Ни во время движения, ни на привалах Диан больше не замечала меня. Если все же мы встречались взглядами, она отводила глаза в сторону или смотрела на меня, как на пустое место. Придя в полное отчаяние, я решил, наконец, забыть свое самолюбие и умолить Диан объяснить ее поведение, надеясь на следующем привале все же выяснить, чем я так ее обидел и каким образом смогу загладить свою вину. В этот момент мы находились у подножия другого горного хребта, но вместо того, чтобы подниматься наверх к перевалу, мы углубились в туннель, представляющий собой цепь связанных между собой подземных гротов. Темно здесь было, как в преисподней.
У охранников не было ни факелов, ни каких-либо других приспособлений, чтобы освещать дорогу. Кстати говоря, с момента нашего появления в Пеллюсидаре я ни разу не видел зажженного огня. Понятно, что на поверхности огонь не нужен, но тот факт, что охранники не додумались освещать дорогу в подземном туннеле, вызвал у меня немалое удивление. Движение в темноте резко замедлилось. Мы брели со скоростью черепахи, поминутно спотыкаясь и падая. Шедшие впереди охранники затянули заунывную мелодию, время от времени издавая звуки на более высокой ноте, что, как я заметил, каждый раз предупреждало о поворотах или труднопроходимых местах.
Остановки теперь следовали чаще, но я не хотел пока заговаривать с Диан. Я должен был видеть выражение ее лица, принося ей свои извинения.
Наконец впереди забрезжил слабый свет, означающий конец туннеля, за что я был бесконечно благодарен судьбе. Последний поворот, и мы вновь оказались на залитой солнцем поверхности земли.
Но солнечные лучи высветили и другое - Диан исчезла, а вместе с ней еще полдюжины пленников. Конвоиры тоже обнаружили пропажу и пришли в неописуемую ярость. Со зверскими, искаженными от гнева лицами, они обвиняли один другого в недостаточной бдительности. Всласть наругавшись, они накинулись на нас и стали избивать древками копий и рукоятками топоров. Они уже прикончили двоих пленников в начале колонны и собирались, похоже, сделать то же самое с остальными, но их вожак прекратил, наконец, эту зверскую расправу. Никогда в жизни не приходилось мне прежде наблюдать такого ужасного взрыва животной ярости, и я возблагодарил Бога за то, что Диан исчезла.
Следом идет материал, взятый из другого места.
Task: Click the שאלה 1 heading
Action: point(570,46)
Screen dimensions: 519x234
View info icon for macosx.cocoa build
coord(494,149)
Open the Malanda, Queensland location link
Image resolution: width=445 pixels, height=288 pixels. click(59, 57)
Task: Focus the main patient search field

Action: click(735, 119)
Из двенадцати пленников, прикованных впереди меня, исчез каждый второй, начиная с Диан: Худжа пропал, Гак остался. Чтобы это могло означать? Каким образом удалось им освободиться? Занявшись осмотром, старшина охранников вскоре установил, что примитивные замки на колодках были взломаны, точнее, открыты чьей-то ловкой рукой.
- Худжа-Проныра! - пробормотал Гак, который теперь находился прямо передо мной. - Смылся сам и прихватил девушку, от которой отказался ты, - продолжил он, глядя на меня.
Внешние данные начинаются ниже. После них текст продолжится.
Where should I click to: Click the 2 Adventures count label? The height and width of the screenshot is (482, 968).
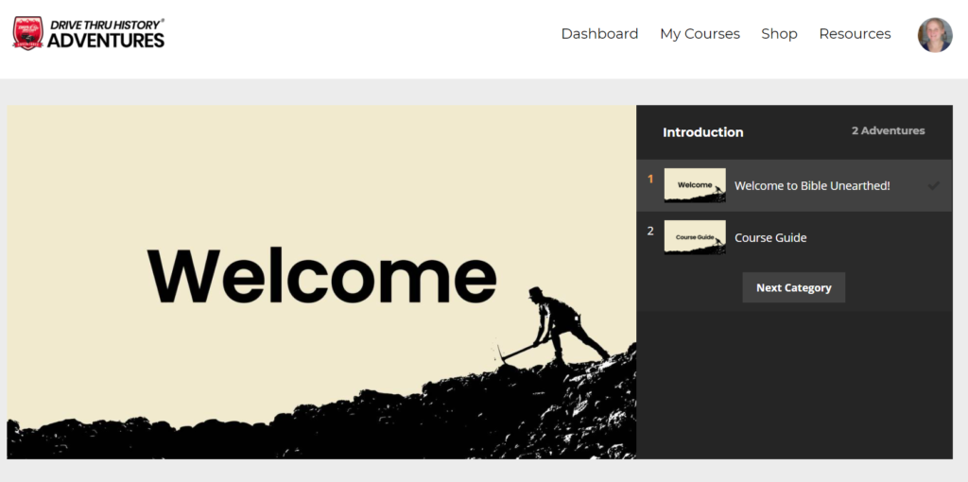[888, 131]
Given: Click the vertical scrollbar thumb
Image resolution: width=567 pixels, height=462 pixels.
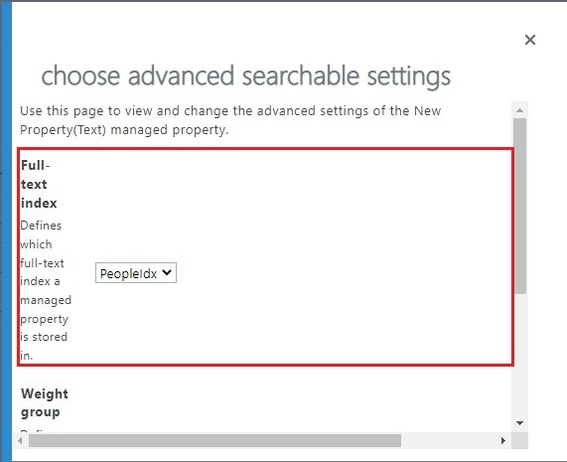Looking at the screenshot, I should (520, 207).
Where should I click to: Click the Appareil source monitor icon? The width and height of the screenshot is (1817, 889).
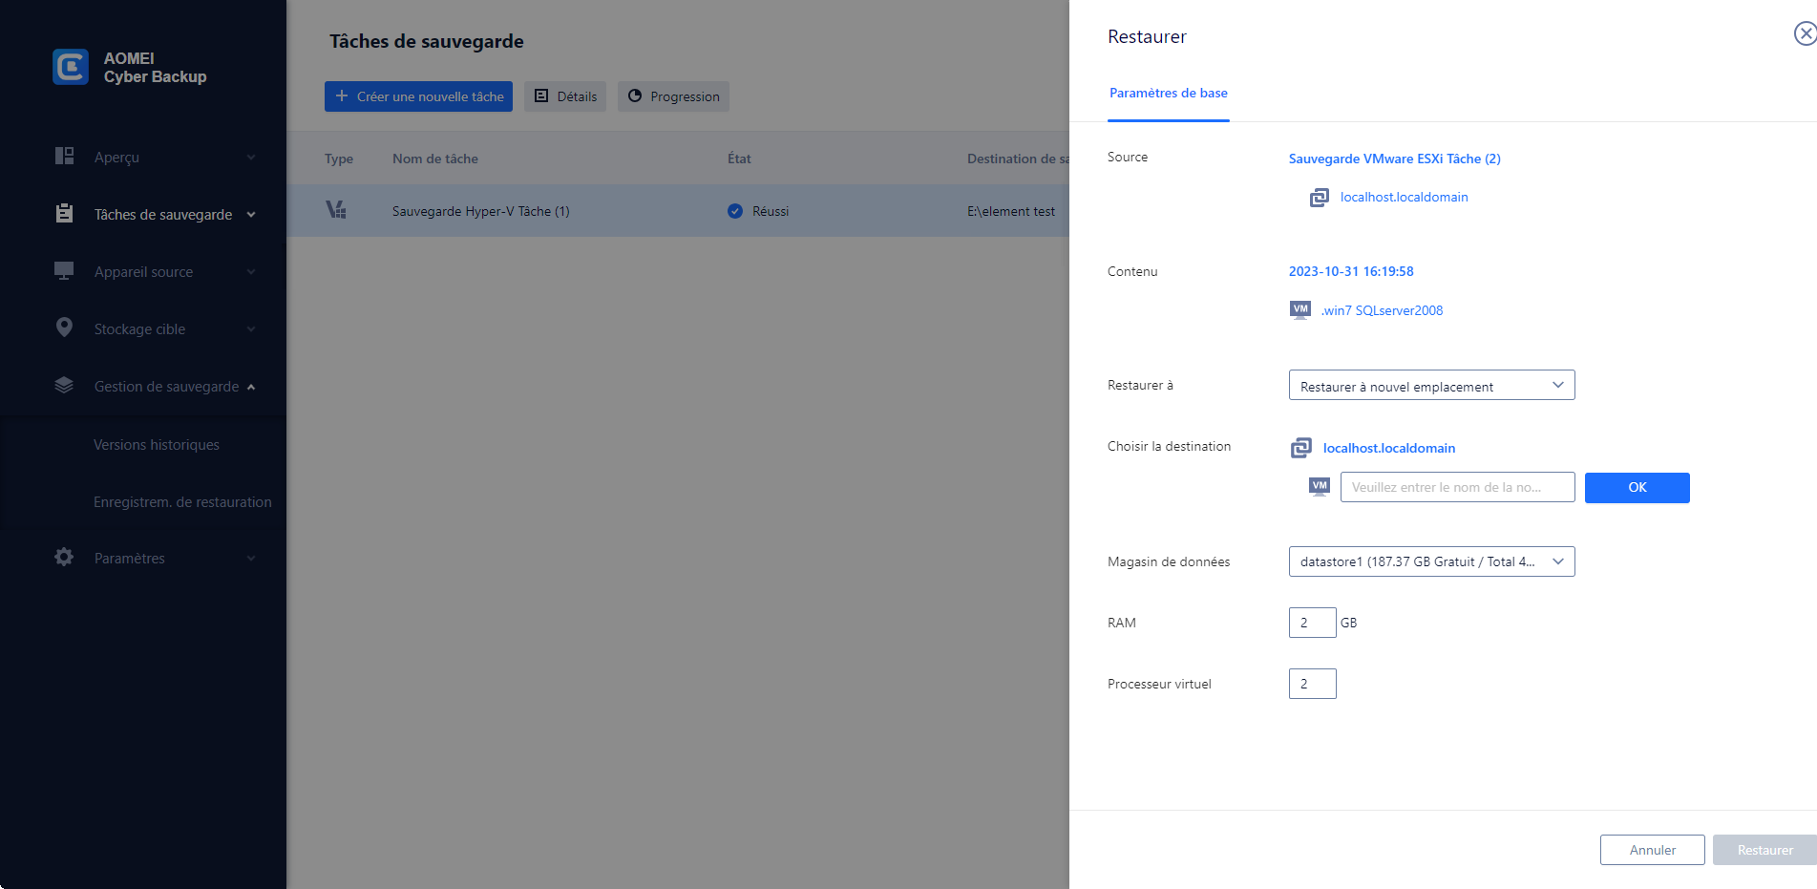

- Отказался? - воскликнул я. - Что ты имеешь в виду?
Он пристально вгляделся мне в лицо.
- Я не верил, что ты из другого мира, - сказал он после паузы, - но не представляю, чем еще можно объяснить такое незнание обычаев Пеллюсидара. Ты хочешь сказать, что не знаешь, как ты обидел Диан?
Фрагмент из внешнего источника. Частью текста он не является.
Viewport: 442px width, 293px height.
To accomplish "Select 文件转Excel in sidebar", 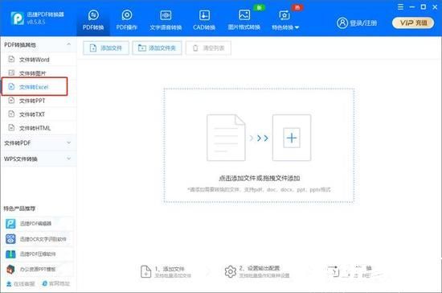I will click(35, 87).

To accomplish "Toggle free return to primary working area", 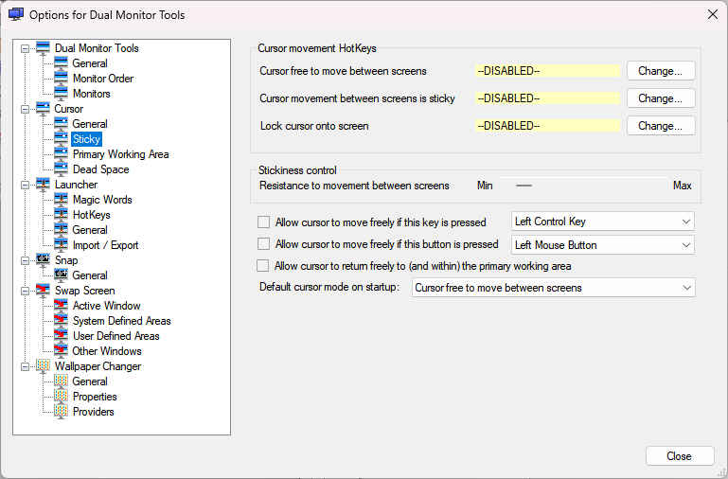I will click(264, 266).
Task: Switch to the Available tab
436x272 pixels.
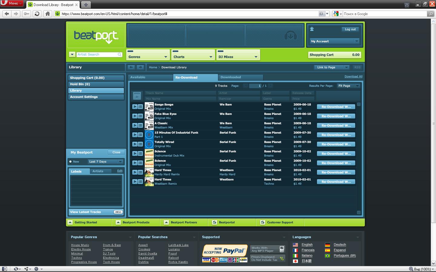Action: (138, 77)
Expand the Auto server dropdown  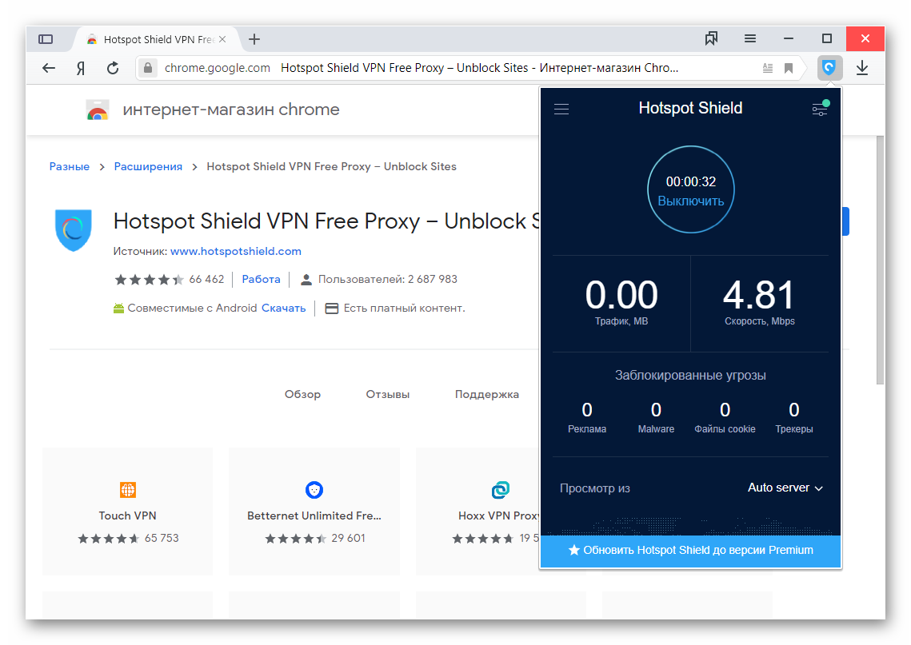coord(785,488)
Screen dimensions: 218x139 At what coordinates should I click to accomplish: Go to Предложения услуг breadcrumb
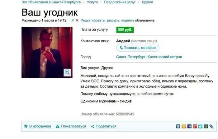coord(120,2)
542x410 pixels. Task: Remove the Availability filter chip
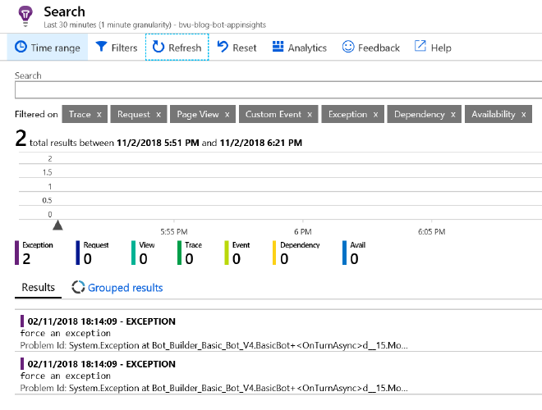[x=523, y=115]
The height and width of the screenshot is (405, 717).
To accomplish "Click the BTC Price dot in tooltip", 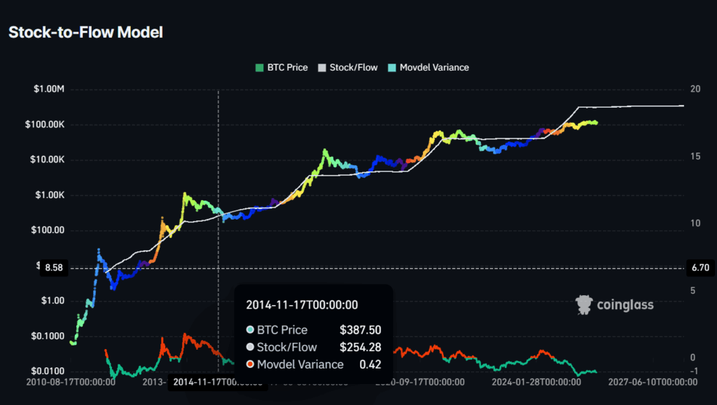I will coord(250,330).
- Я и правда не знаю, Гак! - ответил я.
- Тогда я тебе объясню. По обычаю Пеллюсидара, если мужчина вмешивается в отношения между другим мужчиной и выбранной им женщиной, женщина принадлежит победителю. Диан принадлежит тебе. Но ты должен был либо признать ее, либо освободить. Если бы взял ее за руку, то тем самым объявил бы своей подругой, а если бы ты поднял ее над головой и отпустил, ты показал бы, что освобождаешь ее от всех обязанностей по отношению к тебе. Но не сделав ни того, ни другого, ты нанес ей величайшее оскорбление, какое только мужчина может нанести женщине. Теперь она - твоя рабыня. С этого времени она не может найти себе другого мужчину, если тот не победит тебя в поединке. Но в Пеллюсидаре мужчины не вступают в поединок из-за рабыни. Теперь ты понял?